Le ciel avait pris une étrange et inhabituelle teinte orangée, de gros éclairs le déchiraient spasmodiquement, suivi d’éclats de tonnerres assourdissants, lesquels généraient des explosions de lumière aveuglante. La terre était régulièrement percutée par de fantastiques coups de boutoir qui l’écorchaient et creusaient de larges sillons avec la facilité d’un enfant glissant ses doigts dans le sable. Un vent d’une rare violence balayait la végétation, pourtant séculaire, en déracinant les gros arbres comme on arracherait une mauvaise herbe, et les envoyait voltiger jusqu’aux confins de leur univers, à travers les insondables brumes elles mêmes. On assistait à la fin d’un monde. Son monde…
Emï’s’Eln contemplait cette apocalypse avec sidération et incompréhension. Ses longs cheveux violets battaient au vent, dans l’anarchie la plus totale. Ses longues nattes, qu’elle entretenait habituellement avec tant de soin et de fierté, s’étaient transformées en un véritable enchevêtrement filasseux. Sa peau arborait à présent une teinte violacée, couleur très inhabituelle quand on connaissait les conditions de vie très fastes de son peuple. Un bruit proche la tira de sa torpeur.
— Emï’s’Eln ! Tu es là ! s’écria la femme avec soulagement. Emï’s’Eln eut à peine le temps de se retourner que sa mère la prenait dans les bras et la serrait farouchement contre elle.
— Mais où étais-tu passée ? Nous t’avons cherchée partout… peu importe.
Elle prit le temps d’observer sa mère ; après tout, quand en aurait-elle de nouveau l’occasion ? Ses pommettes avaient délaissé leur bleu pâle traditionnel pour adopter un teint rosé. Elle la fixait avec son habituel regard bienveillant. Sa coiffure était irréprochable, ne cédant pas un pouce aux éléments déchaînés. Elle portait une magnifique robe dans les tons vert-jaune, qui s’accordaient parfaitement avec sa peau claire. A son cou pendait un médaillon, orné de trois cercles entrelacés. Aussi loin qu’elle se souvienne, sa mère avait toujours affiché ce bijou. Elle était impeccable, comme toujours ; comme l’exigeait son statut de créatrice. Après tout, elle n’était pas n’importe qui.
— Nous… nous avons des choses à t’expliquer… et peu de temps pour cela, reprit-elle le regard soudain fuyant.
— Tout va bien, ça va aller. Ne t’inquiète pas ma fille.
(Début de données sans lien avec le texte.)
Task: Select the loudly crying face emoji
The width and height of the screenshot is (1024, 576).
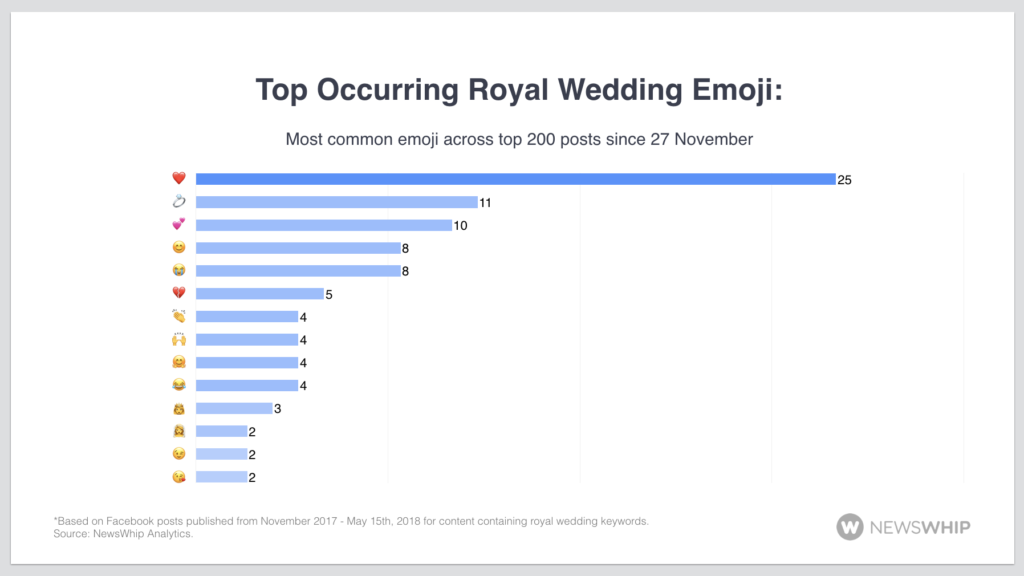Action: [179, 271]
Emï’s’Eln se tourna doucement vers l’origine de la voix. Son père, d’habitude si fringant, si invulnérable, paraissait aujourd’hui crouler sous le poids des années ; si tant est que la notion d’âge signifie quelque chose dans un monde comme le leur. Son front était livide. Non, tout ne va pas bien père, songea Emï’s’Eln. La couleur ne ment pas.
Les Daënides étaient un peuple intègre, par la force des choses. Leur peau délicate, d’un bleu pastel, ne mentait jamais. Le moindre changement d’humeur entrainait immanquablement une variation de leur pigmentation. Vous étiez heureux ? Vous deveniez jaune lumineux. Triste ? Votre bleu s’accentuait singulièrement. Blanc pour inquiet, rouge pour la colère, violet pour la peur. L’intégralité du cercle chromatique y passait, et pour peu que vos émotions soient confuses ou contradictoires, vous pouviez parfois afficher de curieuses nuances. La pire couleur étant le vert pâle, le teint du mensonge… vivement condamné par leur communauté. Comment régir une société lorsque la moindre de vos pensées est lisible sur votre visage ? Par l’honnêteté. Le conseil des anciens était donc juste, œuvrant dans l’intérêt de tous. Personne n’avait jamais de doute sur l’impartialité des décisions prises par leurs dirigeants, et les désaccords étaient rares. Incroyable comme une pigmentation un peu capricieuse pouvait rendre un monde idéal ! Ça, et la magie bien sûr…
Qu’auraient-ils été sans elle ? Pour commencer, leur monde lui-même était baigné de magie. Bordé de brumes quasiment impénétrables, leur univers se situait hors de l’espace et du temps lui-même. Vous pouviez marcher des lunes durant sans jamais arriver à ses limites ; alors que paradoxalement, quelques pas vous permettaient de contempler les mondes primitifs à travers les brumes. Ce qui était bien pratique quand on considérait le fait que la population était en constante expansion : l’idée d’habiter un monde extensible était plutôt séduisante. La magie circulait également à travers chacun. Elle se déclinait en sept arcanes majeurs qui leur permettaient de plier les éléments à leur guise. Modifier leur apparence corporelle, réguler le climat ou encore animer des objets neutres par la pensée n’étaient que quelques exemples de leurs capacités.
— Ta mère et moi, nous allons devoir partir quelques temps.
Les paroles de son père rappelèrent Emï’s’Eln à la réalité avec violence. Elle le regarda frotter distraitement son médaillon entre deux doigts. Celui-ci représentait pour sa part un symbole infini, non fermé. Ce qui était plutôt drôle dans un monde où on vivait éternellement.
— Partir ? Mais où ça ? Où pourrions-nous bien aller pour échapper à… ça.
D’un geste, elle désigna les immenses crevasses qui écartelaient la lande d’ordinaire si paisible.
— Dans les brumes ma fille. Nous allons traverser les brumes. Mais malheureusement… Tu ne pourras pas nous accompagner.
— Je ne comprends pas… les brumes ? répéta Emï’s’Eln soudain paniquée. Mais pourquoi ? Et comment d’abord, c’est impossible ; il est déjà difficile d’y plonger le regard, alors les franchir ? Et… sans moi ?!
Sa peau avait carrément viré au violet foncé.
— L’Intemporel approche Emï’s’Eln, il a déjà réduit bon nombre de nos compagnons au gris… Il a vicié leur cœur et leur esprit par ses paroles sournoises et enjôleuses.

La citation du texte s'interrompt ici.